The bodies of nine victims were released to funeral homes Wednesday evening, Judge Lalo Diaz told CNN. The remaining 12 bodies would be released either late Wednesday or Thursday, he said.
The 18-year-old shooter, identified as Salvador Ramos, remained inside Robb Elementary school in Uvalde, Texas, for up to an hour Tuesday after he entered the building with an AR-15-style rifle, barricaded himself inside a classroom and opened fire on the students and teachers inside, officials say. He was later shot and killed by law enforcement.
One parent who was a first responder on the scene, found out his daughter, Amerie Jo Garza, had been killed while he was giving medical aid to a student who had just emerged from the school.

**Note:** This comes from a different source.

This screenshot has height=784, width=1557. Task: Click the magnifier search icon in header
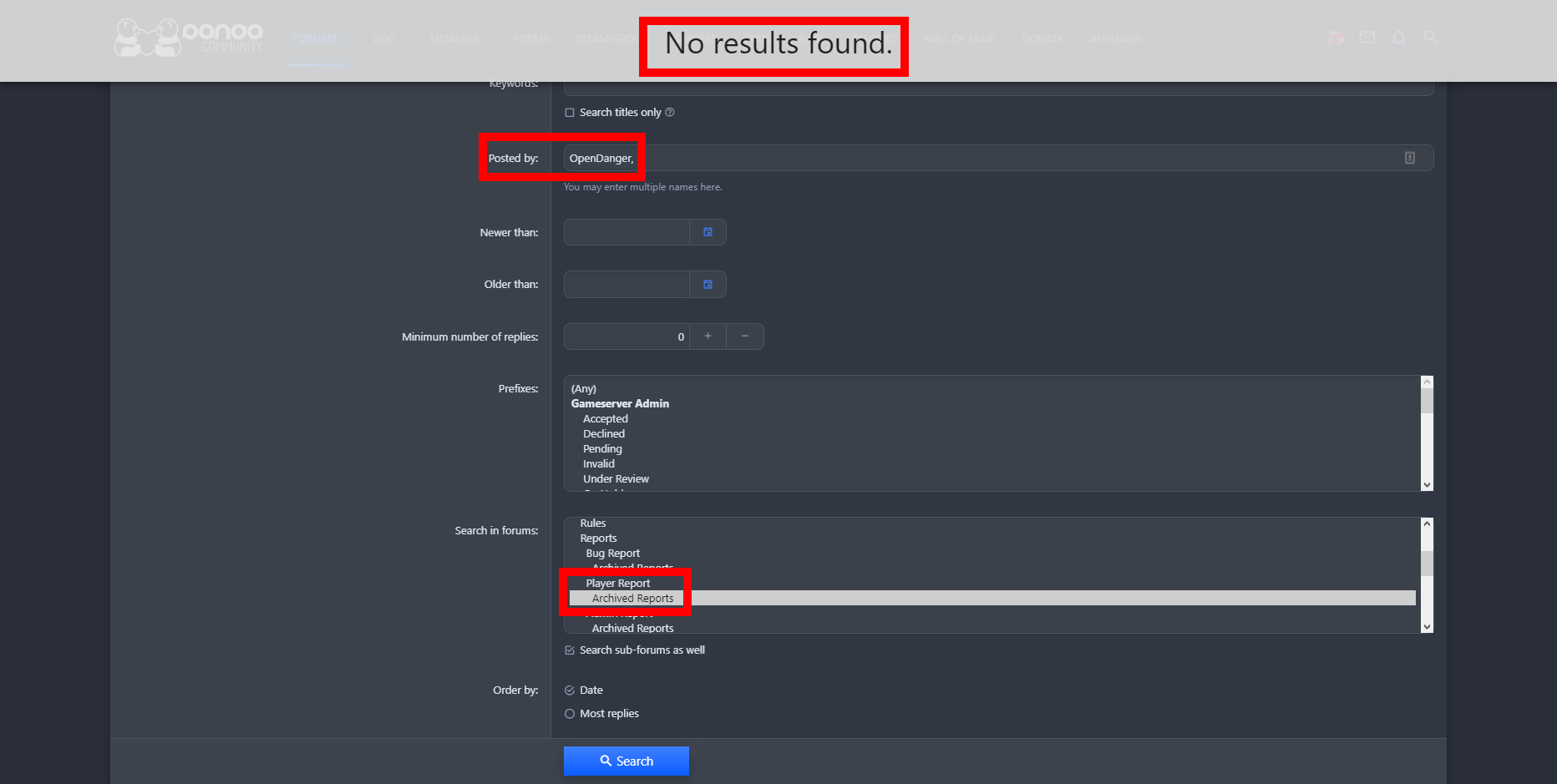pyautogui.click(x=1431, y=38)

The student, who was hysterical and covered in blood, told Angel Garza she had seen her best friend be killed. Then, she said her friend’s name was Amerie, he told CNN, fighting back tears as he held a framed photo of the 10-year-old receiving an honor roll award.
Amerie had just gotten a cell phone for her birthday two weeks ago. As the shooting unfolded, Garza said, his daughter was trying to call 911 for help.
“She just died trying to save her classmates. She just wanted to save everyone,” Garza said.
Support for the families of Robb Elementary and the surrounding community has flooded in as they work through the dizzying shock of Tuesday’s tragedy.
At a vigil for the 21 victims Wednesday night, community members wept and hugged as “Amazing Grace” filled the room.
People from Uvalde, Del Río and other nearby towns waited at least three hours to donate blood Wednesday to replenish the supply at local hospitals, said Mohammed Sayed, director of donor recruitment for South Texas Blood & Tissue.
Catherine Alvarez, 20, stood in line with her mother for hours even though she is unable to donate blood due to health reasons.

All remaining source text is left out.